Un filiale du groupe d'ingénierie Akka en République tchèque. — Miroslav Chaloupka/AP/SIPA

Le groupe d’ingénierie français Akka, fragilisé par la crise économique due à la pandémie de nouveau coronavirus, envisage de supprimer 900 emplois, « principalement dans la région Occitanie », a annoncé l'entreprise dans un communiqué l’entreprise. 

Au premier semestre, Akka a enregistré une perte nette de 57,4 millions d’euros, avec un chiffre d’affaires en recul de 20,3 % sur la période, du fait de l’impact de la crise sanitaire sur les secteurs de l’aéronautique et de l’automobile, ses deux principaux clients. Au troisième trimestre, le chiffre d’affaires est resté en forte baisse, avec un recul de 20,4 % (-28,9 % en organique).

Le groupe prévoit une marge opérationnelle « supérieure ou égale » à zéro sur l’ensemble de l’année, et avait déjà lancé cet été un plan social en Allemagne avec 800 suppressions de postes. 

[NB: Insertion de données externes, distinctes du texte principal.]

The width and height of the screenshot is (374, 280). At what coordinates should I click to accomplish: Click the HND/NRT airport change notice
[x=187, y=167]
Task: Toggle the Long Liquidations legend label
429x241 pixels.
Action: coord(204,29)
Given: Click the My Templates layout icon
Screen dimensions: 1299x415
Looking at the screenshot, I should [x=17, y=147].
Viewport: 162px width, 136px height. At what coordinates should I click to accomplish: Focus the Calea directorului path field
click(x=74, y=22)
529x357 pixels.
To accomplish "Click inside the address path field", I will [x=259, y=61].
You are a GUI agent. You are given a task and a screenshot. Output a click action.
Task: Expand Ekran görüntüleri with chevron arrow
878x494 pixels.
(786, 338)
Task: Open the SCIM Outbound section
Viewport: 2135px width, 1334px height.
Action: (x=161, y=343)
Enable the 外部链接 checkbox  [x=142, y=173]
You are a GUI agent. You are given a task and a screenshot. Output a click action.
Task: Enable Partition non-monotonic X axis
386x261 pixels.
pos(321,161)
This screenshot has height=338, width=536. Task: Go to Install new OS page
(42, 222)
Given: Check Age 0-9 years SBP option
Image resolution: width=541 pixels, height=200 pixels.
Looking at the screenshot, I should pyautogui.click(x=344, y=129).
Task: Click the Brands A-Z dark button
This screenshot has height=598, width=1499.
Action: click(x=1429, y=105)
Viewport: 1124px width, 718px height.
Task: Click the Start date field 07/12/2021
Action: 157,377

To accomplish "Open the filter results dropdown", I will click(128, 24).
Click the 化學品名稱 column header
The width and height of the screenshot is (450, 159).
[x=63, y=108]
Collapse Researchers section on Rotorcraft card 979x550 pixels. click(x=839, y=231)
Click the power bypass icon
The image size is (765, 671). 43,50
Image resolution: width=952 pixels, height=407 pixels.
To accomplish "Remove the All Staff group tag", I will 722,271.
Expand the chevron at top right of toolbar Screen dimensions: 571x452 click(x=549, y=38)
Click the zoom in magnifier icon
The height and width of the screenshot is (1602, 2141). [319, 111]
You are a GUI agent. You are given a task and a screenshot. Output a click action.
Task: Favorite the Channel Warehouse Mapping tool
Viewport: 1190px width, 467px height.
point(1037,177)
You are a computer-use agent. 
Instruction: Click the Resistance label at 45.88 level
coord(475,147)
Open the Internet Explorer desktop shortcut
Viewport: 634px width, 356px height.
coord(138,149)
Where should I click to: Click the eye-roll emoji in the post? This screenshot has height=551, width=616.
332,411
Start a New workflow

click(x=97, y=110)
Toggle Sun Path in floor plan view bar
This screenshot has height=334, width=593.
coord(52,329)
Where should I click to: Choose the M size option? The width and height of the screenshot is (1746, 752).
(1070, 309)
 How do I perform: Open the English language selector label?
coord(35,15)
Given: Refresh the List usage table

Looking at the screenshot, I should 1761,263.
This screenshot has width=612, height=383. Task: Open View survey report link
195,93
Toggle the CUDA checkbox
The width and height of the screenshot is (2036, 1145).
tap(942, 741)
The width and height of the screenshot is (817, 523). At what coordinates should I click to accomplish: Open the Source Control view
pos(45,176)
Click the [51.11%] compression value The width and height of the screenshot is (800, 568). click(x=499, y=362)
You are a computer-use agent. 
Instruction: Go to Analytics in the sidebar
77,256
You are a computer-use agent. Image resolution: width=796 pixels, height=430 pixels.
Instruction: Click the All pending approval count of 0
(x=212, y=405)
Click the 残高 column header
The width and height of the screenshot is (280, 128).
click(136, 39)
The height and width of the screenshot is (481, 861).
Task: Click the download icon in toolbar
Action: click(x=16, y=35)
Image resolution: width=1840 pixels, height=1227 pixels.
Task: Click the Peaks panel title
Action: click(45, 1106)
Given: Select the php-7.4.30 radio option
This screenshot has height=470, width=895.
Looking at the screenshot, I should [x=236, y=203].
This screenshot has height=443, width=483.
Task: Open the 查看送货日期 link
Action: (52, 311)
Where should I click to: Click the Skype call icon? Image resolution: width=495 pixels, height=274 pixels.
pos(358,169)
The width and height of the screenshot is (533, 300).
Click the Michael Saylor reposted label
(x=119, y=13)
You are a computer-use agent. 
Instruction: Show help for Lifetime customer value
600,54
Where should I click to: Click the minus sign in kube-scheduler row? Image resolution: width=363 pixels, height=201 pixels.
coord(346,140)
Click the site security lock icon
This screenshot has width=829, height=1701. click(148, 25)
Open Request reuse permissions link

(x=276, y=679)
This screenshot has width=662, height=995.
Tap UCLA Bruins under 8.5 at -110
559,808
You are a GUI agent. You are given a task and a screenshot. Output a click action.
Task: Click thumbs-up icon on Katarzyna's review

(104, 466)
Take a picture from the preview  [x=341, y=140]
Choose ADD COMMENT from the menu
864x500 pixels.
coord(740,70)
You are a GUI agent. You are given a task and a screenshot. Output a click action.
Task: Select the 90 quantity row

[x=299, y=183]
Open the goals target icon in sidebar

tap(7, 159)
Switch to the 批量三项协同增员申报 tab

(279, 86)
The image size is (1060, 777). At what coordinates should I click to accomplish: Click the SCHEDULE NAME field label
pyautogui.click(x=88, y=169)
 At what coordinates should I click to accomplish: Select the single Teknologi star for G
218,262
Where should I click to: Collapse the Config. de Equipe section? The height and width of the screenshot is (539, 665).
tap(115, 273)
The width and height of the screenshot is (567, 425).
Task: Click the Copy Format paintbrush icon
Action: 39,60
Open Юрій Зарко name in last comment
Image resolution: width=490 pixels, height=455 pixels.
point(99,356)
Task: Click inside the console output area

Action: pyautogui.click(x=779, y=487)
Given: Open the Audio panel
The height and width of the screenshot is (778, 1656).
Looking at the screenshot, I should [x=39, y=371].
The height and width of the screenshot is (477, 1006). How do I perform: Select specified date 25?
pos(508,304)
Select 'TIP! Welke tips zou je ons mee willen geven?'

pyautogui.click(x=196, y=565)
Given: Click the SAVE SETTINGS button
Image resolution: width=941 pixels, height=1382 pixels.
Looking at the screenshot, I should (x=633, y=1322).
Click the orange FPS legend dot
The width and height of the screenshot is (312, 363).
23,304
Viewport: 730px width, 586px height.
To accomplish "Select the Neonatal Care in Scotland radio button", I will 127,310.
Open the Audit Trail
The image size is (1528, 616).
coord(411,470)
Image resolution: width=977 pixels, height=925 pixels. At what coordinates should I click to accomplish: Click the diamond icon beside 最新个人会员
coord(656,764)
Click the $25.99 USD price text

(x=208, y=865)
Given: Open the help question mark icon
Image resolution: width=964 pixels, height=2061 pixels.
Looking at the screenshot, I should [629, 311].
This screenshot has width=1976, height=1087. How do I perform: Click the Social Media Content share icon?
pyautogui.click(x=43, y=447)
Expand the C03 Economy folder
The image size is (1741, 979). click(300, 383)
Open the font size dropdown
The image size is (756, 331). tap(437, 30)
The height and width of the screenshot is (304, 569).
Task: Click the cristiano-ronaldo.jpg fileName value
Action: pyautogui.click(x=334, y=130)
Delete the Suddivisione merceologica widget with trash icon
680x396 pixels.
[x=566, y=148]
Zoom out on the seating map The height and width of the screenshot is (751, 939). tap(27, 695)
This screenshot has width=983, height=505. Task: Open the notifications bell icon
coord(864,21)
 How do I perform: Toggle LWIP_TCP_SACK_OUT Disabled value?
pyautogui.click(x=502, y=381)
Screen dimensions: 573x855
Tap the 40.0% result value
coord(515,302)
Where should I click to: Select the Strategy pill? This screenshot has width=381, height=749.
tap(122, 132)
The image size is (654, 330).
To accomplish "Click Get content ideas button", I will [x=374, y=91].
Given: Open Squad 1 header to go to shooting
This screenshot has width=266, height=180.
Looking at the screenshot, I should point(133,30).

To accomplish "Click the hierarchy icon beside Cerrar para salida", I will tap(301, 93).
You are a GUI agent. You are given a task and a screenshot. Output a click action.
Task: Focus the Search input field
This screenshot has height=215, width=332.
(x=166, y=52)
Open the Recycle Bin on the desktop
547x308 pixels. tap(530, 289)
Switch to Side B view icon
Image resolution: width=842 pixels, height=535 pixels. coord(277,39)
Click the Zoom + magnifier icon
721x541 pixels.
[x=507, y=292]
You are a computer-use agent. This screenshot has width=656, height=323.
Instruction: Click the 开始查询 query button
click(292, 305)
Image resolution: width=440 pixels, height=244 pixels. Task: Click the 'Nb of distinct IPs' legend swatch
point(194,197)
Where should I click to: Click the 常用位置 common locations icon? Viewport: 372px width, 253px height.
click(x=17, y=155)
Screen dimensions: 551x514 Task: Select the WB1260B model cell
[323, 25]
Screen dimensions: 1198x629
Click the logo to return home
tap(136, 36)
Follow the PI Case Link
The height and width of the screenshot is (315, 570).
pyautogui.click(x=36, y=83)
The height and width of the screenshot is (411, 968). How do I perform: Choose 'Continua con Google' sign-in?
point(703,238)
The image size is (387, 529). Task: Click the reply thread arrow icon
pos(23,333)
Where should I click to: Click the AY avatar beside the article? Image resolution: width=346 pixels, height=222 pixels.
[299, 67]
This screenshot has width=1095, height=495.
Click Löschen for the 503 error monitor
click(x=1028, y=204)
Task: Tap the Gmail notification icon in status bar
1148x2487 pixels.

Quelque 450 personnes formées en France

Selon le communiqué publié ce lundi, confronté à « un secteur aéronautique où la reprise ne se matérialise pas », Akka a lancé une procédure d’information consultation des instances représentatives du personnel en France « qui devrait déboucher sur la mise en oeuvre d’un plan de restructuration ».

Le groupe d’ingénierie a indiqué, en outre, avoir lancé en septembre un plan de formation pour « sauvegarder ainsi un maximum d’emplois ». Quelque 450 personnes ont pour l’instant été formées en France, ce qui devrait permettre de pérenniser autant d’emplois.